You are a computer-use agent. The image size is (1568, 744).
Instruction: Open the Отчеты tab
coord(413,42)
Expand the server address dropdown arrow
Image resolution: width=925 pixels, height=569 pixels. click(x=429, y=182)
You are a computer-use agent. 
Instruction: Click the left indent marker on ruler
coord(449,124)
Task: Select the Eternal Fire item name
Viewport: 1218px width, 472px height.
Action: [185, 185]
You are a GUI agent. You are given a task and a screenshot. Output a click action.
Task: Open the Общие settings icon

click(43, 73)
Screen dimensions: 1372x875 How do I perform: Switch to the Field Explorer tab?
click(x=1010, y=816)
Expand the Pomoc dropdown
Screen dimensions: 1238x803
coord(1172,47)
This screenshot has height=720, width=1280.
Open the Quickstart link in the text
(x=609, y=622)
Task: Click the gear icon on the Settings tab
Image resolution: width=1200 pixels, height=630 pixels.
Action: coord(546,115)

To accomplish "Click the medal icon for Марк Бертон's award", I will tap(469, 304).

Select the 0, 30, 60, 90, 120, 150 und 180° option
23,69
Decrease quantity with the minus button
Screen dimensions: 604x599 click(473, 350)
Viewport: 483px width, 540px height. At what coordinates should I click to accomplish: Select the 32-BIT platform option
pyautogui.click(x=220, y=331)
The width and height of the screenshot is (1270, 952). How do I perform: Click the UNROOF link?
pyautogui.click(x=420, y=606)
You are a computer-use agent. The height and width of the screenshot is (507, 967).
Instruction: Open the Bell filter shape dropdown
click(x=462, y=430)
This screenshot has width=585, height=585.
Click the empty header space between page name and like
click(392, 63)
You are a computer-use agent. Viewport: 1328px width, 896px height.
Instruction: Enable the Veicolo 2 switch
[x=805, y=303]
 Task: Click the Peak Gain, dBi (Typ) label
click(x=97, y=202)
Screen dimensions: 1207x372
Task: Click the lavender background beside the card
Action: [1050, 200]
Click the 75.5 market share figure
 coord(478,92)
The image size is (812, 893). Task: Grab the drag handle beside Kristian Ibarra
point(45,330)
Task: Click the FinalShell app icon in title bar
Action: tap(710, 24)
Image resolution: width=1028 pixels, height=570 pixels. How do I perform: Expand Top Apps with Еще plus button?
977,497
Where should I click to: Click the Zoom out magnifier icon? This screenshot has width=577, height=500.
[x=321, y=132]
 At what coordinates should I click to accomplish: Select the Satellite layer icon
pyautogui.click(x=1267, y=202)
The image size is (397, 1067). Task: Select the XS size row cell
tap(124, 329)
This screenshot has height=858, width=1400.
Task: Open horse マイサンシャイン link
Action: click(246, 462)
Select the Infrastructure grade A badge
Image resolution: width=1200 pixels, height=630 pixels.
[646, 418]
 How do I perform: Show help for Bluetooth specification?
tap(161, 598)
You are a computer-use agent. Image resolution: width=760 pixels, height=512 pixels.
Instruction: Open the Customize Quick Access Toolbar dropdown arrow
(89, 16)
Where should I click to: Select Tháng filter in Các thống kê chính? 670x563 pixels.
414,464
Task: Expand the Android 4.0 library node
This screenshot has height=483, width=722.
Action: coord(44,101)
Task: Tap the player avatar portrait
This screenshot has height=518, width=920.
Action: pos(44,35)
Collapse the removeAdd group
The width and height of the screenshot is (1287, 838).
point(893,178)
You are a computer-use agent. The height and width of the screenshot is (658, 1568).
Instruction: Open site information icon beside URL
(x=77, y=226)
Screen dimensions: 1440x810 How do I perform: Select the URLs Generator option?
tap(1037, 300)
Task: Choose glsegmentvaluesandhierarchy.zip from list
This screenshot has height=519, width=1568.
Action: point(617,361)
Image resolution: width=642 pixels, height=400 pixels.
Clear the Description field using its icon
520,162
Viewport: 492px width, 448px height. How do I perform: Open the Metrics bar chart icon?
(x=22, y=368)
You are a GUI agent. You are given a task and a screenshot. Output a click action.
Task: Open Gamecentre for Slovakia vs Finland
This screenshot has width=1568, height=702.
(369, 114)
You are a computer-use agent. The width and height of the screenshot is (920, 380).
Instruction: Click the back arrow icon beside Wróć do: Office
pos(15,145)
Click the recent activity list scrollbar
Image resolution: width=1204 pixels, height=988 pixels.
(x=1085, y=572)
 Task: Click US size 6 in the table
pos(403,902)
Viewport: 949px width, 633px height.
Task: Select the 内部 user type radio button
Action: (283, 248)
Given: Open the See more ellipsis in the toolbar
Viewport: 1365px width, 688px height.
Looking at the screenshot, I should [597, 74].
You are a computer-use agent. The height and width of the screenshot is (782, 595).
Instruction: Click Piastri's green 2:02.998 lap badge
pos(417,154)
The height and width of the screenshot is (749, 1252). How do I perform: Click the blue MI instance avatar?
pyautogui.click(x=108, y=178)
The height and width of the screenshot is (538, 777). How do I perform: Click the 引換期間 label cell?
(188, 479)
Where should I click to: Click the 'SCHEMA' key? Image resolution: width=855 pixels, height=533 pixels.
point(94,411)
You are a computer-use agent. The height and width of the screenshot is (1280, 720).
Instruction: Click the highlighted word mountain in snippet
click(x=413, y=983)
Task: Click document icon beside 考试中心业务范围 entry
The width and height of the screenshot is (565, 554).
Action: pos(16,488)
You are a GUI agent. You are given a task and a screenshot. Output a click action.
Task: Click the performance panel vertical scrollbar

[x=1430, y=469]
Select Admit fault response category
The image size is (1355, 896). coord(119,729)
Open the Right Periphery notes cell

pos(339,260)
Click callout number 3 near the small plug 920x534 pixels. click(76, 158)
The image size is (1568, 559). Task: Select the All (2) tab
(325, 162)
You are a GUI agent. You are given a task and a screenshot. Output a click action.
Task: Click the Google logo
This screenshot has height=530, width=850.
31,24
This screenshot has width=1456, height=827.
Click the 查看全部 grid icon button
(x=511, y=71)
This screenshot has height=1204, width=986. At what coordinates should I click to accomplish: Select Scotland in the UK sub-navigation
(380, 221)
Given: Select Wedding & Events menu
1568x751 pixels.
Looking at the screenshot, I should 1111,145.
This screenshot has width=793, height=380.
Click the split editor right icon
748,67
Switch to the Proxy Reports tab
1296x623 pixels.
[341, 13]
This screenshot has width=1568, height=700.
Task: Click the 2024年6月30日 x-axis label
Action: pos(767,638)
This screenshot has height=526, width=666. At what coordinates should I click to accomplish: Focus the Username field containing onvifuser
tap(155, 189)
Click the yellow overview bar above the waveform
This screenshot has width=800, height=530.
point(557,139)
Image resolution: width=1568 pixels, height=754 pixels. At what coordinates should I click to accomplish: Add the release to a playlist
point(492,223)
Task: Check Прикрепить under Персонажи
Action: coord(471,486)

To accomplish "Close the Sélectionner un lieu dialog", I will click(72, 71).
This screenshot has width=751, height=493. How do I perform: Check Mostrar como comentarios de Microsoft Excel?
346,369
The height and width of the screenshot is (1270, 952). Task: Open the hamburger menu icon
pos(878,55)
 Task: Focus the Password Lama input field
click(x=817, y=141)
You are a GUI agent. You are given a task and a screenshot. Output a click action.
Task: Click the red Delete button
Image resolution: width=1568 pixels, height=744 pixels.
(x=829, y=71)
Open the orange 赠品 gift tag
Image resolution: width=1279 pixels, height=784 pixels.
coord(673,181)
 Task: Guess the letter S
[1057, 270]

--------------------------------

> **YOUR INSTRUCTIONS**: Recopy all the entries faithfully, leaving none out.

> **ANSWER SPACE**:
You are a computer-use agent. The image size is (1568, 744).
Instruction: Open the Отчеты tab
coord(413,42)
Expand the server address dropdown arrow
Image resolution: width=925 pixels, height=569 pixels. click(x=429, y=182)
You are a computer-use agent. 
Instruction: Click the left indent marker on ruler
coord(449,124)
Task: Select the Eternal Fire item name
Viewport: 1218px width, 472px height.
Action: [185, 185]
You are a GUI agent. You are given a task and a screenshot. Output a click action.
Task: Open the Общие settings icon

click(43, 73)
Screen dimensions: 1372x875 How do I perform: Switch to the Field Explorer tab?
click(x=1010, y=816)
Expand the Pomoc dropdown
Screen dimensions: 1238x803
coord(1172,47)
This screenshot has height=720, width=1280.
Open the Quickstart link in the text
(x=609, y=622)
Task: Click the gear icon on the Settings tab
Image resolution: width=1200 pixels, height=630 pixels.
Action: coord(546,115)

To accomplish "Click the medal icon for Марк Бертон's award", I will tap(469, 304).

Select the 0, 30, 60, 90, 120, 150 und 180° option
23,69
Decrease quantity with the minus button
Screen dimensions: 604x599 click(473, 350)
Viewport: 483px width, 540px height. At what coordinates should I click to accomplish: Select the 32-BIT platform option
pyautogui.click(x=220, y=331)
The width and height of the screenshot is (1270, 952). How do I perform: Click the UNROOF link?
pyautogui.click(x=420, y=606)
You are a computer-use agent. The height and width of the screenshot is (507, 967).
Instruction: Open the Bell filter shape dropdown
click(x=462, y=430)
This screenshot has width=585, height=585.
Click the empty header space between page name and like
click(392, 63)
You are a computer-use agent. Viewport: 1328px width, 896px height.
Instruction: Enable the Veicolo 2 switch
[x=805, y=303]
 Task: Click the Peak Gain, dBi (Typ) label
click(x=97, y=202)
Screen dimensions: 1207x372
Task: Click the lavender background beside the card
Action: [1050, 200]
Click the 75.5 market share figure
 coord(478,92)
The image size is (812, 893). Task: Grab the drag handle beside Kristian Ibarra
point(45,330)
Task: Click the FinalShell app icon in title bar
Action: tap(710, 24)
Image resolution: width=1028 pixels, height=570 pixels. How do I perform: Expand Top Apps with Еще plus button?
977,497
Where should I click to: Click the Zoom out magnifier icon? This screenshot has width=577, height=500.
[x=321, y=132]
 At what coordinates should I click to accomplish: Select the Satellite layer icon
pyautogui.click(x=1267, y=202)
The image size is (397, 1067). Task: Select the XS size row cell
tap(124, 329)
This screenshot has height=858, width=1400.
Task: Open horse マイサンシャイン link
Action: click(246, 462)
Select the Infrastructure grade A badge
Image resolution: width=1200 pixels, height=630 pixels.
[646, 418]
 How do I perform: Show help for Bluetooth specification?
tap(161, 598)
You are a computer-use agent. Image resolution: width=760 pixels, height=512 pixels.
Instruction: Open the Customize Quick Access Toolbar dropdown arrow
(89, 16)
Where should I click to: Select Tháng filter in Các thống kê chính? 670x563 pixels.
414,464
Task: Expand the Android 4.0 library node
This screenshot has height=483, width=722.
Action: coord(44,101)
Task: Tap the player avatar portrait
This screenshot has height=518, width=920.
Action: pos(44,35)
Collapse the removeAdd group
The width and height of the screenshot is (1287, 838).
point(893,178)
You are a computer-use agent. The height and width of the screenshot is (658, 1568).
Instruction: Open site information icon beside URL
(x=77, y=226)
Screen dimensions: 1440x810 How do I perform: Select the URLs Generator option?
tap(1037, 300)
Task: Choose glsegmentvaluesandhierarchy.zip from list
This screenshot has height=519, width=1568.
Action: point(617,361)
Image resolution: width=642 pixels, height=400 pixels.
Clear the Description field using its icon
520,162
Viewport: 492px width, 448px height. How do I perform: Open the Metrics bar chart icon?
(x=22, y=368)
You are a GUI agent. You are given a task and a screenshot. Output a click action.
Task: Open Gamecentre for Slovakia vs Finland
This screenshot has width=1568, height=702.
(369, 114)
You are a computer-use agent. The width and height of the screenshot is (920, 380).
Instruction: Click the back arrow icon beside Wróć do: Office
pos(15,145)
Click the recent activity list scrollbar
Image resolution: width=1204 pixels, height=988 pixels.
(x=1085, y=572)
 Task: Click US size 6 in the table
pos(403,902)
Viewport: 949px width, 633px height.
Task: Select the 内部 user type radio button
Action: (283, 248)
Given: Open the See more ellipsis in the toolbar
Viewport: 1365px width, 688px height.
Looking at the screenshot, I should [597, 74].
You are a computer-use agent. The height and width of the screenshot is (782, 595).
Instruction: Click Piastri's green 2:02.998 lap badge
pos(417,154)
The height and width of the screenshot is (749, 1252). How do I perform: Click the blue MI instance avatar?
pyautogui.click(x=108, y=178)
The height and width of the screenshot is (538, 777). How do I perform: Click the 引換期間 label cell?
(188, 479)
Where should I click to: Click the 'SCHEMA' key? Image resolution: width=855 pixels, height=533 pixels.
point(94,411)
You are a computer-use agent. The height and width of the screenshot is (1280, 720).
Instruction: Click the highlighted word mountain in snippet
click(x=413, y=983)
Task: Click document icon beside 考试中心业务范围 entry
The width and height of the screenshot is (565, 554).
Action: pos(16,488)
You are a GUI agent. You are given a task and a screenshot. Output a click action.
Task: Click the performance panel vertical scrollbar

[x=1430, y=469]
Select Admit fault response category
The image size is (1355, 896). coord(119,729)
Open the Right Periphery notes cell

pos(339,260)
Click callout number 3 near the small plug 920x534 pixels. click(76, 158)
The image size is (1568, 559). Task: Select the All (2) tab
(325, 162)
You are a GUI agent. You are given a task and a screenshot. Output a click action.
Task: Click the Google logo
This screenshot has height=530, width=850.
31,24
This screenshot has width=1456, height=827.
Click the 查看全部 grid icon button
(x=511, y=71)
This screenshot has height=1204, width=986. At what coordinates should I click to accomplish: Select Scotland in the UK sub-navigation
(380, 221)
Given: Select Wedding & Events menu
1568x751 pixels.
Looking at the screenshot, I should 1111,145.
This screenshot has width=793, height=380.
Click the split editor right icon
748,67
Switch to the Proxy Reports tab
1296x623 pixels.
[341, 13]
This screenshot has width=1568, height=700.
Task: Click the 2024年6月30日 x-axis label
Action: pos(767,638)
This screenshot has height=526, width=666. At what coordinates should I click to accomplish: Focus the Username field containing onvifuser
tap(155, 189)
Click the yellow overview bar above the waveform
This screenshot has width=800, height=530.
point(557,139)
Image resolution: width=1568 pixels, height=754 pixels. At what coordinates should I click to accomplish: Add the release to a playlist
point(492,223)
Task: Check Прикрепить under Персонажи
Action: coord(471,486)

To accomplish "Close the Sélectionner un lieu dialog", I will click(72, 71).
This screenshot has width=751, height=493. How do I perform: Check Mostrar como comentarios de Microsoft Excel?
346,369
The height and width of the screenshot is (1270, 952). Task: Open the hamburger menu icon
pos(878,55)
 Task: Focus the Password Lama input field
click(x=817, y=141)
You are a GUI agent. You are given a task and a screenshot. Output a click action.
Task: Click the red Delete button
Image resolution: width=1568 pixels, height=744 pixels.
(x=829, y=71)
Open the orange 赠品 gift tag
Image resolution: width=1279 pixels, height=784 pixels.
coord(673,181)
 Task: Guess the letter S
[1057, 270]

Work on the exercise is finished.